Anti-tubercular modelling, molecular docking simulation and insight toward computational design of novel compounds as potent antagonist against DNA gyrase receptor

Abstract

Tuberculosis continue to be a critical health problem causing death and illness among millions of people yearly and ranked the second leading cause of mortality among the communicable infections in the world. Therefor this work accessed the application of modelling technique to predict the inhibition activity of some prominent compounds which been reported to be efficient against Mycobacterium tuberculosis. To accomplish the purpose of this work, multiple regression and genetic function approximation were adopted to create the model. The established model was swayed with topological descriptors; AATS7s, GATS4v, nHBint3 and RDF90i which have been tested validated. More also, interactions between the compounds and the target ‘‘DNA gyrase’’ was evaluated via docking approach utilizing the PyRx and discovery studio simulated software.
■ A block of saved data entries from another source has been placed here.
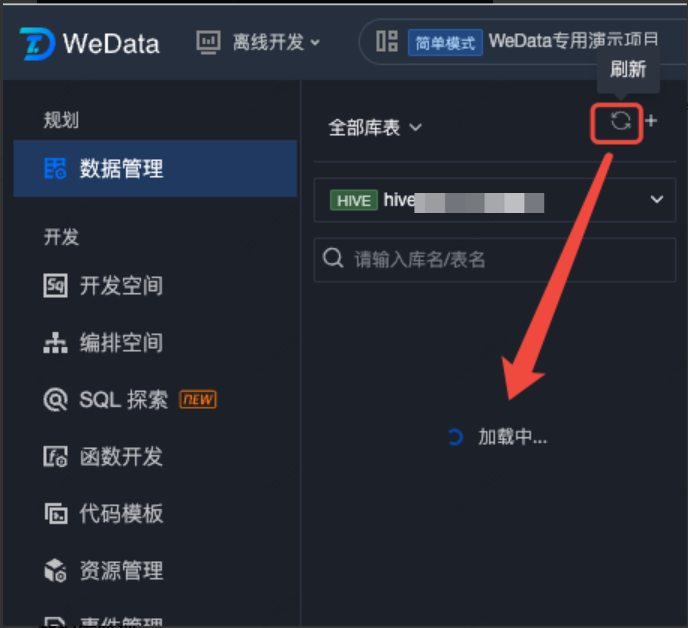Select the 数据管理 menu item
The height and width of the screenshot is (628, 688).
point(155,169)
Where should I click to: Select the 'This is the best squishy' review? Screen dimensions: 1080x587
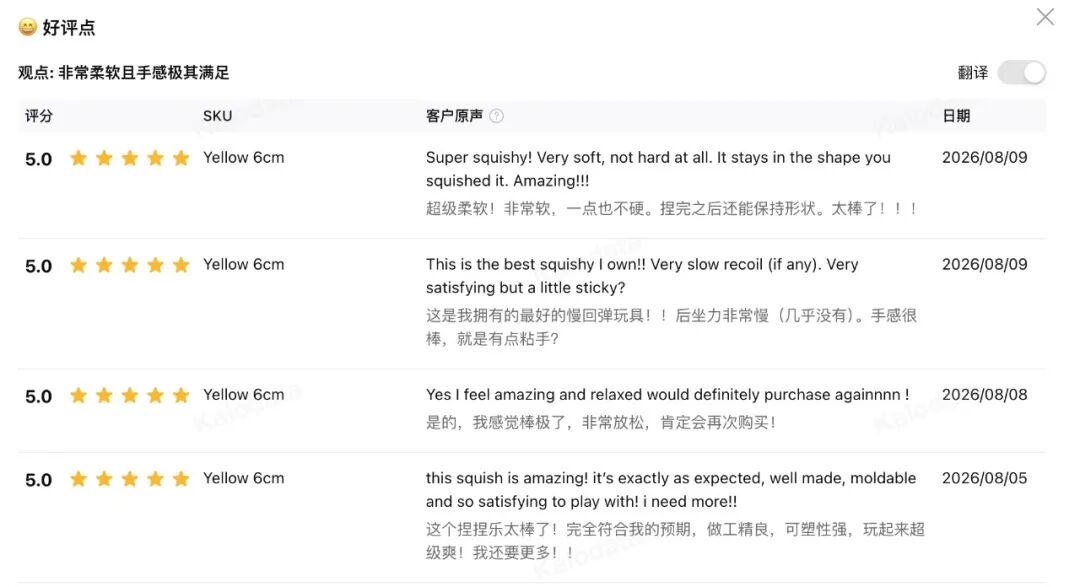click(x=642, y=276)
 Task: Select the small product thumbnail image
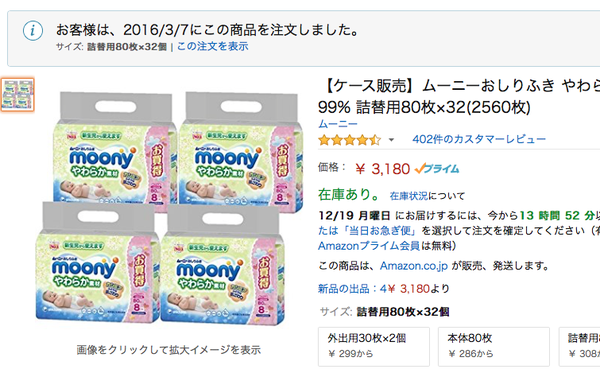tap(18, 94)
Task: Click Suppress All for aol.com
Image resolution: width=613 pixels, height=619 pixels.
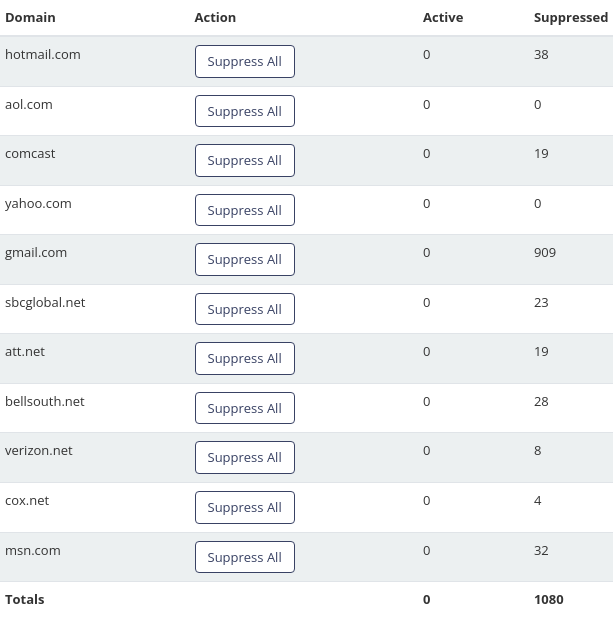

Meanwhile, compounds 5, 7, 10, 11, 12, 20, 25, 26, 27 and 28 were revealed to have significant bind affinities of (−6.3 to −16.5 kcal/mol) whereas, compound 12 has the most perceptible binding affinity of −16.5 kcal/mol. This implies that compound 12 could be used as a structural template when the pharmacist or the medicinal chemists aim to design new proposed drugs with more efficient activities.